ALBAWABA - Following the e-commerce behemoth's dreadful sales reports, PDD Holdings, the parent company of the rapidly expanding Chinese Temu shopping app, had its shares plummet more than 30% on Monday, wiping off more than $50 billion in market value, Fortune reports, while taking $14 billion out of China’s richest man’s pocket.
Governments, notably the US, have been closely monitoring Temu on a number of topics, from its alleged exploitation of import trade loopholes to the origins and quality of the goods its vendors offer via its online storefronts.
Additionally, company officials are warning of fast-paced competition and non-business issues that might impede future development and earnings, suggesting that these pressures are having an impact on the company's prospects.
Colin Huang, the founder and former chairman of the Chinese e-commerce business PDD Holdings, had his net worth drop by almost $14 billion on Monday, mere 18 days since he became the wealthiest person in China earlier in August, following the company's stock plunge of over 30% in response to the company's poor second quarter earnings, as Forbes reports.

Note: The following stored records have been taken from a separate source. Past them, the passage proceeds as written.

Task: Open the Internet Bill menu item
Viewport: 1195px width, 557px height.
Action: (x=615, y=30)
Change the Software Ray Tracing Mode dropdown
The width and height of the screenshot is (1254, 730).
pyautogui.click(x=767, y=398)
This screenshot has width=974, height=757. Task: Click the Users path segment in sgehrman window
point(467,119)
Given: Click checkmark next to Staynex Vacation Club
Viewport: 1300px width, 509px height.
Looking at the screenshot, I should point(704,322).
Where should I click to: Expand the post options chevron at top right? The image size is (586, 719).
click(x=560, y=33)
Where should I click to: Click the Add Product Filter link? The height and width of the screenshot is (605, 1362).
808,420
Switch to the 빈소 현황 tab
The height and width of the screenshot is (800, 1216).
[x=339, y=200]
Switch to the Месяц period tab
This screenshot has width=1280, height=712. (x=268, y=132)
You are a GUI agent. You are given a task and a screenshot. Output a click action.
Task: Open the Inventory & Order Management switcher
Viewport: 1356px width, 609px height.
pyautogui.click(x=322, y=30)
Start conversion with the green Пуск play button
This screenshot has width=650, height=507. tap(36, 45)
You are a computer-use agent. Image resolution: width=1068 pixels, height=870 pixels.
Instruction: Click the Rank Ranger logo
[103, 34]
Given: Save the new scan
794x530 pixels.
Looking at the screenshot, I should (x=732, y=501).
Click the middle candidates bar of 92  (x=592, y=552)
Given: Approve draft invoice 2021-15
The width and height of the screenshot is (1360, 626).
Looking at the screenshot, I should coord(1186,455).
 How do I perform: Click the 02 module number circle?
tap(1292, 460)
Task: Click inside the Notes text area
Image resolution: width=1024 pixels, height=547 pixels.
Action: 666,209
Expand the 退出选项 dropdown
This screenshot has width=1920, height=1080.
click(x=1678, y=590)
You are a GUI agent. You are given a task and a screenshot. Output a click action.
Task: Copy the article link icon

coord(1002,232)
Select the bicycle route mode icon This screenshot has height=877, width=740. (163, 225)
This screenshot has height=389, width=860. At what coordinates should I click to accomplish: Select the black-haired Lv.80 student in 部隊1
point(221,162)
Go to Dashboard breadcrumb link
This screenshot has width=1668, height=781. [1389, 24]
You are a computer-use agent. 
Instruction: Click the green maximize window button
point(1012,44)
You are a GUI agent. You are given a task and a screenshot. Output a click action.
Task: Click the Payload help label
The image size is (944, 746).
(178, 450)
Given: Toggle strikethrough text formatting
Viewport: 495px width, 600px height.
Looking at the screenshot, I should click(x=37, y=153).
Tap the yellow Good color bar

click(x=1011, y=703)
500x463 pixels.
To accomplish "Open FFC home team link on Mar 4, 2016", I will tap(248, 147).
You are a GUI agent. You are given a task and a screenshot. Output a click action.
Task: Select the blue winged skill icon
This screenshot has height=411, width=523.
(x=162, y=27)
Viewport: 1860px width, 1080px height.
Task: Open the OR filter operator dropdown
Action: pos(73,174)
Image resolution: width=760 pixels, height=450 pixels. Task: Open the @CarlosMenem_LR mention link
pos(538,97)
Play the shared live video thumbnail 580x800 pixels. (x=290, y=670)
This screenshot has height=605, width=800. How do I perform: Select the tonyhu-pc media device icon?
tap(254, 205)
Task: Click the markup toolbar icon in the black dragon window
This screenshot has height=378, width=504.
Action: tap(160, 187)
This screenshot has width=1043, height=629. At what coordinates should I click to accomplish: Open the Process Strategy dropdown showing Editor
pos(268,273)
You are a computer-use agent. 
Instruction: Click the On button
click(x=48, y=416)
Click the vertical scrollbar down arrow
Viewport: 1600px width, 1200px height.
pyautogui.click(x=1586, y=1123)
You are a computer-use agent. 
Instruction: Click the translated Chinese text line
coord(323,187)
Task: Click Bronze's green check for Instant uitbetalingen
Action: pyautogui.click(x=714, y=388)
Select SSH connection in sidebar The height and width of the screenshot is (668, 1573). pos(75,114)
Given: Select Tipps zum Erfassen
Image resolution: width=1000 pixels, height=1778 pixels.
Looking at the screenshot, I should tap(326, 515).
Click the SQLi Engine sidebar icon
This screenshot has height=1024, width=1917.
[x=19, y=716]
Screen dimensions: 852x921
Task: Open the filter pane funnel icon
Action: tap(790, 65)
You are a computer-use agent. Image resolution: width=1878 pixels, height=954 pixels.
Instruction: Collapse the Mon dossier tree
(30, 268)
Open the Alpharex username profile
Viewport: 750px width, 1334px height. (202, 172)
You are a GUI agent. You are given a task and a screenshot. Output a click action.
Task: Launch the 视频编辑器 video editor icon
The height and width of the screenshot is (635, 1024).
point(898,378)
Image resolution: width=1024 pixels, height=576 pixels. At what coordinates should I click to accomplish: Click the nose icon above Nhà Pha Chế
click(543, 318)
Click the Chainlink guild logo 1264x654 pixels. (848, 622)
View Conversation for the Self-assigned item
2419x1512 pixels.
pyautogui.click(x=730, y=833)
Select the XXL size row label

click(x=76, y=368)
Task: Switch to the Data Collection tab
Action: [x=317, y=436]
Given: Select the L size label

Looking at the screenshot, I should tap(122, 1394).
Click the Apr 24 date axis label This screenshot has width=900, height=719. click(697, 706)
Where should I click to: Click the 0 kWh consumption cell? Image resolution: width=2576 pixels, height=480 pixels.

The Bloomberg Billionaires Index recently revealed that Colin Huang, had become the richest man in China, with a net worth of $48.6 billion, when the Shanghai-based company reported $4.4 billion in net profit for the quarter that ended on June 30, up 144% from the same period the previous year, per a company statement.
However, due to the stock decline, Huang's estimated net worth dropped to $35.3 billion on Monday, an overall drop of more than 28%. As a consequence, he is now ranked No. 4 in China and No. 50 on Forbes' list of real-time billionaires.
In a conference call with analysts following the results announcement, Chief Executive Officer Chen Lei said on numerous points that the company's present course was unsustainable, given the competition from ByteDance's TikTok and Alibaba Group Holding Ltd. for consumers on a limited spending goals, Bloomberg reports.
“We are facing intense competition on different fronts and also uncertainties from external factors,” Chen noted, adding “therefore, our management team and I unanimously believe that it is not an appropriate time for share repurchases or dividends. And in the foreseeable years ahead, we also do not see such a need.”